Für die Initianten von SolSarine - und dem Vernehmen nach auch für den Kanton - ist Schneit derweil eines der Gebiete mit hoher Priorität. Das hat mit der Erschliessung zu tun: Die Strassen hinauf auf die Alp sind sehr gut ausgebaut, eine Hochspannungsleitung führt direkt über die Alp - neue Zuleitungen wären also kurz. Es sind just solche Faktoren, die dazu führten, dass das national bekannte, riesige Projekt Grengiols im Wallis nach grossen Ankündigungen immer mehr redimensioniert wurde: Dort fehlt es weitgehend an solcher Infrastruktur.
Im Berner Oberland setzte man hingegen früh auf die Strategie, Projekte an landwirtschaftlichen oder touristisch genutzten Standorten zu planen. Unter Federführung der Kantonsregierung haben schon erste Sitzungen mit Initianten, Umweltverbänden und Planern stattgefunden. Die Landbesitzer im Saanenland hat man damit überzeugt, dass die Panels auf hohen Stelzen zu stehen kommen, unter denen weiterhin Kühe weiden können. «Wenig Einschränkung für die Alp- und Landwirtschaft», lautet das Versprechen. Und den Umweltverbänden will man entgegenkommen, indem auch regionale Schutzgebiete, die weniger streng geschützt sind als die nationalen, nicht beeinträchtigt werden sollen.
Gleichwohl: Es ist ein Interessenkonflikt zwischen dem Schutz der Natur und den Ansprüchen der Energiewende, die nach dem Willen der Politik den Bau grosser Solarkraftwerke in den Alpen erfordert. Mittendrin stehen die beiden Biologinnen, die mit Sachkenntnis, Bestimmungsapp und Lupe dazu beitragen, dass trotz technologischer Aufbruchstimmung die Aspekte des Naturschutzes in der Planung ihren Platz erhalten.
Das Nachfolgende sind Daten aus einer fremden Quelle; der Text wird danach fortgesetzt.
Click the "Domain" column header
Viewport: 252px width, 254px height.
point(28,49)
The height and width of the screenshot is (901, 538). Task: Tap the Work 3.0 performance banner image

Elisabeth Klaus hat gerade eine seltene Segge bestimmt - für den Laien ein unscheinbares Gras -, dann zeigt sie auf einen Purpurenzian. Und mit Blick auf die blühende Bergwelt sagt sie: «Wir haben den schönsten Beruf, den ich mir vorstellen kann.» Sie wird in den nächsten Wochen noch auf einigen Alpen unterwegs sein - als Vorbotin des Solarexpress.